What to produce >> From the records below, set down exactly the lines starting with the line that contains "Where should I click to: Click Create" and going on through the line that contains "The width and height of the screenshot is (298, 240).". Nothing else is wanted.

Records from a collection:
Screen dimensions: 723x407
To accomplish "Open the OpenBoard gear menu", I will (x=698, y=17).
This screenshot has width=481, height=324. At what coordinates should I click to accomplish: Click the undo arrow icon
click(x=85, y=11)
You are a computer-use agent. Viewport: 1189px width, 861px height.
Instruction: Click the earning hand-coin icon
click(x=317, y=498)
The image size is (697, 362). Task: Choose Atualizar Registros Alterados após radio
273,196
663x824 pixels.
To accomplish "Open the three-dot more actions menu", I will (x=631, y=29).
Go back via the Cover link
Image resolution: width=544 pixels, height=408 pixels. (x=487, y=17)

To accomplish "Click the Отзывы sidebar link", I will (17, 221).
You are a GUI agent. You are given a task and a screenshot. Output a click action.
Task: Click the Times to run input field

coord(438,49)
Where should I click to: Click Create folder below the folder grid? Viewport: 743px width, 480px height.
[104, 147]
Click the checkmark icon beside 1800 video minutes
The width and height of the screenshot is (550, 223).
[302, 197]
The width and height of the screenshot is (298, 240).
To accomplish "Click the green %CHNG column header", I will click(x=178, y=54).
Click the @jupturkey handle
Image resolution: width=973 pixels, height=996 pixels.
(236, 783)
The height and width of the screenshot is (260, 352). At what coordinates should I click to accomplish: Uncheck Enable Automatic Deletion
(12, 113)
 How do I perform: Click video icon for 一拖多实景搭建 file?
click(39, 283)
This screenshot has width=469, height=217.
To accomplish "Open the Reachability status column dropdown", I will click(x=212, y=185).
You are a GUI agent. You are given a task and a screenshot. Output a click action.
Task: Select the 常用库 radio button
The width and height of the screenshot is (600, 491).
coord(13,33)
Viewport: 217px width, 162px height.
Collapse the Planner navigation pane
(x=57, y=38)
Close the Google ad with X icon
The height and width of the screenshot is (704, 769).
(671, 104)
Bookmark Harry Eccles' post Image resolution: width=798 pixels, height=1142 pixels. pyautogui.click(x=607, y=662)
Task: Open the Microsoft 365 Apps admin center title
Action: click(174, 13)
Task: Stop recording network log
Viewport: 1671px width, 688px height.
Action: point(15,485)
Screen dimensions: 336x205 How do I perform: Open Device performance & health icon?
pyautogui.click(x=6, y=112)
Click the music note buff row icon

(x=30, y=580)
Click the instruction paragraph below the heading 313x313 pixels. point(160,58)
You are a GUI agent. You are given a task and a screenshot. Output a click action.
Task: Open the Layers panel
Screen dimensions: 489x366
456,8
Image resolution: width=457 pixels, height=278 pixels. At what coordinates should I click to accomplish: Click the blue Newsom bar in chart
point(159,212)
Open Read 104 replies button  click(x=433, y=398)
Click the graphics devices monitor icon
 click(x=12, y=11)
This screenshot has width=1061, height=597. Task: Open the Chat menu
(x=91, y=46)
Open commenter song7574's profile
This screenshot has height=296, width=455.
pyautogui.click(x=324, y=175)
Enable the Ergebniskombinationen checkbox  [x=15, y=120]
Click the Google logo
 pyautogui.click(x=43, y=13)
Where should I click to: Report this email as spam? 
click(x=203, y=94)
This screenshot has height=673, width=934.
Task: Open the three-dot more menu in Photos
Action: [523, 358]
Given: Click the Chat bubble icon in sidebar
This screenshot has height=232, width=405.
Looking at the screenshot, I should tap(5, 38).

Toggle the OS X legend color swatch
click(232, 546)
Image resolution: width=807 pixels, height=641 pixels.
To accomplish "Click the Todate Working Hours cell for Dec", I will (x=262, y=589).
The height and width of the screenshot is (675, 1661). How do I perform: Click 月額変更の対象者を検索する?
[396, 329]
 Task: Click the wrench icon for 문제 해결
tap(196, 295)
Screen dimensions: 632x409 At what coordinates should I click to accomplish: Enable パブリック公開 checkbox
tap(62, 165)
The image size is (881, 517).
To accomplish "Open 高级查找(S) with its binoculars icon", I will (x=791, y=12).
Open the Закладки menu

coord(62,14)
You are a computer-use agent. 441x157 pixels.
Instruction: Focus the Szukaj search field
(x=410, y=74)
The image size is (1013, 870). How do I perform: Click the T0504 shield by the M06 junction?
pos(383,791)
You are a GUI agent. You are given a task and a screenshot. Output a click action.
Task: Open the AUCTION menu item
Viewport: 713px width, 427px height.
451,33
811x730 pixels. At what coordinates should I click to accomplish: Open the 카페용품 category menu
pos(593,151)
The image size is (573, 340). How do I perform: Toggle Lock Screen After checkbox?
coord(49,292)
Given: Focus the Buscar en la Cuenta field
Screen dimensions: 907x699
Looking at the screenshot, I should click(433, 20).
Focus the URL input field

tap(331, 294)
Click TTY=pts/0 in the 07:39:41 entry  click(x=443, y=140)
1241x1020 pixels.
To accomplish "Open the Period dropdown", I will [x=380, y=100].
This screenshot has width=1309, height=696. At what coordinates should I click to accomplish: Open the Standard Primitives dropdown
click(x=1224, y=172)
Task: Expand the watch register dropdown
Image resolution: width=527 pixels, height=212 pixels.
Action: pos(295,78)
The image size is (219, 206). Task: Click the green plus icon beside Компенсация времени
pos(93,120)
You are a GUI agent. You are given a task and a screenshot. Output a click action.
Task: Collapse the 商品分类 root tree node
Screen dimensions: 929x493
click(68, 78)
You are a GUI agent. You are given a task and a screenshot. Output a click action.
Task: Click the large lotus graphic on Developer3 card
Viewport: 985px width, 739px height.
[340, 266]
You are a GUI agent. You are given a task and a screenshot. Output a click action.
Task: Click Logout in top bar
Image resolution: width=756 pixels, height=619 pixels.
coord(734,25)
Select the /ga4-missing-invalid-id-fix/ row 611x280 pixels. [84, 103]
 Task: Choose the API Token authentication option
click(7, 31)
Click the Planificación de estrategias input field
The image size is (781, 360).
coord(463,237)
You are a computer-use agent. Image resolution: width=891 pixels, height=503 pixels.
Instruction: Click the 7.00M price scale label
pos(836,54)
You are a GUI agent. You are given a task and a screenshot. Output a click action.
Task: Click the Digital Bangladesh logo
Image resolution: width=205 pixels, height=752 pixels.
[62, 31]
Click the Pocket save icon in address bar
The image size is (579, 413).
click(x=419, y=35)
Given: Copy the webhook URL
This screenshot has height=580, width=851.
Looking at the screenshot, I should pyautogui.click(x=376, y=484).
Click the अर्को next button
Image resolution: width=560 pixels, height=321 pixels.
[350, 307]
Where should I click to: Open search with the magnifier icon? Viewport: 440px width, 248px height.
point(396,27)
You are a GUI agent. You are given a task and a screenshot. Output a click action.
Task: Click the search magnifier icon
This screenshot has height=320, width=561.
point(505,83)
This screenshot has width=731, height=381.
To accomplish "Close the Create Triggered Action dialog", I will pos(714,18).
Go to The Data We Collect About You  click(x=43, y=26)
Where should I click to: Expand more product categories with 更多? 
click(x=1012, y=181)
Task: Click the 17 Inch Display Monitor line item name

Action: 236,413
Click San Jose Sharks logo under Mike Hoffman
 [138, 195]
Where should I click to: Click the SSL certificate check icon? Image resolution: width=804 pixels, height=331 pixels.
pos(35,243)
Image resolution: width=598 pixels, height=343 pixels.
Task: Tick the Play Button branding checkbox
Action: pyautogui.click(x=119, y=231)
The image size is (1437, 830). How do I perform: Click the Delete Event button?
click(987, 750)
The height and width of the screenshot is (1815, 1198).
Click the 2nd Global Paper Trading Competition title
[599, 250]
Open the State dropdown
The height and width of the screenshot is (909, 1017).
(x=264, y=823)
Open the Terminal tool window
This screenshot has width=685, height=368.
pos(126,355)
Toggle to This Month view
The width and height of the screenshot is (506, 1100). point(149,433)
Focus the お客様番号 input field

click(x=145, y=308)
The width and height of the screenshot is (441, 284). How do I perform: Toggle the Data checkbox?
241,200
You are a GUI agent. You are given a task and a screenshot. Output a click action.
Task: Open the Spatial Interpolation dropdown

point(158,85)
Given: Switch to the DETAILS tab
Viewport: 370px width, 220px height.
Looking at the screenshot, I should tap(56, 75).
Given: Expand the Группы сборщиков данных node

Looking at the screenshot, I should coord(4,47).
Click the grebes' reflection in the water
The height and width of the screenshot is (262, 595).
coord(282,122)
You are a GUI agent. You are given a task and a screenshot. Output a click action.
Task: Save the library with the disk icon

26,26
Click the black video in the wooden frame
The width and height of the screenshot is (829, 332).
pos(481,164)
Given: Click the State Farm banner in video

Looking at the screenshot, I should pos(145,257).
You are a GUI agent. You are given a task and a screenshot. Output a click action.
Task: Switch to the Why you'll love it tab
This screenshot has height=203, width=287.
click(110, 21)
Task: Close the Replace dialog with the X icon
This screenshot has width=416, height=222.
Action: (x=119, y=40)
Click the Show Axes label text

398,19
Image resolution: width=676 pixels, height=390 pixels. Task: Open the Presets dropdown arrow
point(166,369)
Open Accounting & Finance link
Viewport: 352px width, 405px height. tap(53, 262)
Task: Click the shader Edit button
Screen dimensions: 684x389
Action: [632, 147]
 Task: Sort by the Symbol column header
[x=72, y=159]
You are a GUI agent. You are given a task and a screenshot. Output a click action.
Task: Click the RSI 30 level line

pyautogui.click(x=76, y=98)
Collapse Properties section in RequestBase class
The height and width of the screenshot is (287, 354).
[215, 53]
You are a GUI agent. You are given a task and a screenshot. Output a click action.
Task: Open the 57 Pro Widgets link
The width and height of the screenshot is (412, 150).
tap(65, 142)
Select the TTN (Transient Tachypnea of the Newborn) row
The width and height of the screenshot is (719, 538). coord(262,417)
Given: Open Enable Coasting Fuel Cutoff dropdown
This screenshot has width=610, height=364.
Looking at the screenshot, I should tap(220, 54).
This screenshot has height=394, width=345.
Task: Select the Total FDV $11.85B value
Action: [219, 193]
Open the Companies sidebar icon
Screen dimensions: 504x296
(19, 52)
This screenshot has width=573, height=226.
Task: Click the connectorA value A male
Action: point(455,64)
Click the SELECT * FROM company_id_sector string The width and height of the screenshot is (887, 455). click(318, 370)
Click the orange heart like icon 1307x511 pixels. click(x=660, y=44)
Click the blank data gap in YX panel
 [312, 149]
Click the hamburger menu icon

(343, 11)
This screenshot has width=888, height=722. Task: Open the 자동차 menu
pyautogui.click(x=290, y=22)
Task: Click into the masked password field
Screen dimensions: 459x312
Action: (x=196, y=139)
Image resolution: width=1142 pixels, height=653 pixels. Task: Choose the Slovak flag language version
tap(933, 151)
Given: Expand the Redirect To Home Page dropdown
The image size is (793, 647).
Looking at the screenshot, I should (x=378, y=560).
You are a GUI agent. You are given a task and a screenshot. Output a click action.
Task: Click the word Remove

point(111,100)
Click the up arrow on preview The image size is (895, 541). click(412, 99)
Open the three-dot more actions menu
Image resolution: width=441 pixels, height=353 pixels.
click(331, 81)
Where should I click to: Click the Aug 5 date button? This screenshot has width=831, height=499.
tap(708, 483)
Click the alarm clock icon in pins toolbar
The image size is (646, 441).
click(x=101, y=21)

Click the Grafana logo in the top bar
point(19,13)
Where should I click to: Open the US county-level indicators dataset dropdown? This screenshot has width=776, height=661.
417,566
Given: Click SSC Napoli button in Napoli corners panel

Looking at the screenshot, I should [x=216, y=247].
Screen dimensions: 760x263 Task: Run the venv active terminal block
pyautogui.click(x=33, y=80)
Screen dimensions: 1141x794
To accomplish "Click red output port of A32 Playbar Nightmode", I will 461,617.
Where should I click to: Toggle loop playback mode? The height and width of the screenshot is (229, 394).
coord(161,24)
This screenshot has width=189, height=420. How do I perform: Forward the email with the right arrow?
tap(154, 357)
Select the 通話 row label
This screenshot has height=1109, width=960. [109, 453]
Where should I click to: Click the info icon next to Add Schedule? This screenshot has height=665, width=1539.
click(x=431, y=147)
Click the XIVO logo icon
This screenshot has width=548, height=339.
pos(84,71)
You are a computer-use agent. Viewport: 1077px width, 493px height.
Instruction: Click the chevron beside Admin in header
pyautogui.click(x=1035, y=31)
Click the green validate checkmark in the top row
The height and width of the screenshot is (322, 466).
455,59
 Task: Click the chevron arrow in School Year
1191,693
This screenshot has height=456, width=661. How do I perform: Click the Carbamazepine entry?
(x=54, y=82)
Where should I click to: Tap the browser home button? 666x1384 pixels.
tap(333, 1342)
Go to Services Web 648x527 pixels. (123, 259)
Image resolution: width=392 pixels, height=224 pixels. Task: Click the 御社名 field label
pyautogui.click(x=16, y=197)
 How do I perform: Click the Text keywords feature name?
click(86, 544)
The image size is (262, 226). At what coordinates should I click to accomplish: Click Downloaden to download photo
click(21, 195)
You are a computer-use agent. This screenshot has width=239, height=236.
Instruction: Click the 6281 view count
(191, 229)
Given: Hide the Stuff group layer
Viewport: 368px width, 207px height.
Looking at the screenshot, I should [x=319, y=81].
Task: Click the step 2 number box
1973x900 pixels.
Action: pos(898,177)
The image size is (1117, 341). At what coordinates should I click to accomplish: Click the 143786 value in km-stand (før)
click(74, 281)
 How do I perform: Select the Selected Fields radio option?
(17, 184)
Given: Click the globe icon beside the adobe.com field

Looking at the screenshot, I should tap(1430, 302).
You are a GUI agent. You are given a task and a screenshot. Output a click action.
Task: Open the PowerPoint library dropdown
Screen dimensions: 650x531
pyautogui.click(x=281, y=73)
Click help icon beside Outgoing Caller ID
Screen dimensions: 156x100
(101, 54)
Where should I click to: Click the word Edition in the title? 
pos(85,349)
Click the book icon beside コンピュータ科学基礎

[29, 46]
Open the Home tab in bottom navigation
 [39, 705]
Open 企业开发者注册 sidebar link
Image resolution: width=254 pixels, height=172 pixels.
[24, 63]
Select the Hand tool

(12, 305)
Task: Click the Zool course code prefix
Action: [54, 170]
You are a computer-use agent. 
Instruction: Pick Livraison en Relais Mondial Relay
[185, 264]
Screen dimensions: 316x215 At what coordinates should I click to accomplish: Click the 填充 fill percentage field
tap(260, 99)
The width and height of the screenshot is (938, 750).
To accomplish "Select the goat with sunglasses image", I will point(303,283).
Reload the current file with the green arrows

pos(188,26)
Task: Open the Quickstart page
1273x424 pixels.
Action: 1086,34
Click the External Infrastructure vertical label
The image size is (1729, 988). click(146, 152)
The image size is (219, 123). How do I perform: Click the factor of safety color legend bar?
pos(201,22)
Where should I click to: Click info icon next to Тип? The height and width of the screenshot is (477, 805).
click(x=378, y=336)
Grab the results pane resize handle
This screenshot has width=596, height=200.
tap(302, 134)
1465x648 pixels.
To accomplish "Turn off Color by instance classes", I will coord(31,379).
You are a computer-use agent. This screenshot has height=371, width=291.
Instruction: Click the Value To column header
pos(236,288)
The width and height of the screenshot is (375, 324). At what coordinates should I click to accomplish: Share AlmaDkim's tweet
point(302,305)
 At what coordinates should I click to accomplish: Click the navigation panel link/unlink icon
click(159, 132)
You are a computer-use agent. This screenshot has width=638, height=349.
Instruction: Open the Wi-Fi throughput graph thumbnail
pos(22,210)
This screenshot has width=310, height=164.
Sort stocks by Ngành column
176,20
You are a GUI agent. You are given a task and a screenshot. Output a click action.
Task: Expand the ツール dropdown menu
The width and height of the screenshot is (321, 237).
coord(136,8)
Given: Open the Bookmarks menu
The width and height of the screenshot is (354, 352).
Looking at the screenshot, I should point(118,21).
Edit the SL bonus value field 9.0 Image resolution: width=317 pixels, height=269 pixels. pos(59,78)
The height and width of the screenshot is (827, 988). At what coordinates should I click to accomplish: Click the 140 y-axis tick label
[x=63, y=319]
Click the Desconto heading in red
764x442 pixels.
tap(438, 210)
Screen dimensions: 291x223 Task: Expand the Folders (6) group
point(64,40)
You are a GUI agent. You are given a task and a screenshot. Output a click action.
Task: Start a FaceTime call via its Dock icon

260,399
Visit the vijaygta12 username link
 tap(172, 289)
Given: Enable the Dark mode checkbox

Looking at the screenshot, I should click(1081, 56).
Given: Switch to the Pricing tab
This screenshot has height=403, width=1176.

Written answer >>
Where should I click to: Click Create folder below the folder grid? Viewport: 743px width, 480px height.
[104, 147]
Click the checkmark icon beside 1800 video minutes
The width and height of the screenshot is (550, 223).
[302, 197]
The width and height of the screenshot is (298, 240).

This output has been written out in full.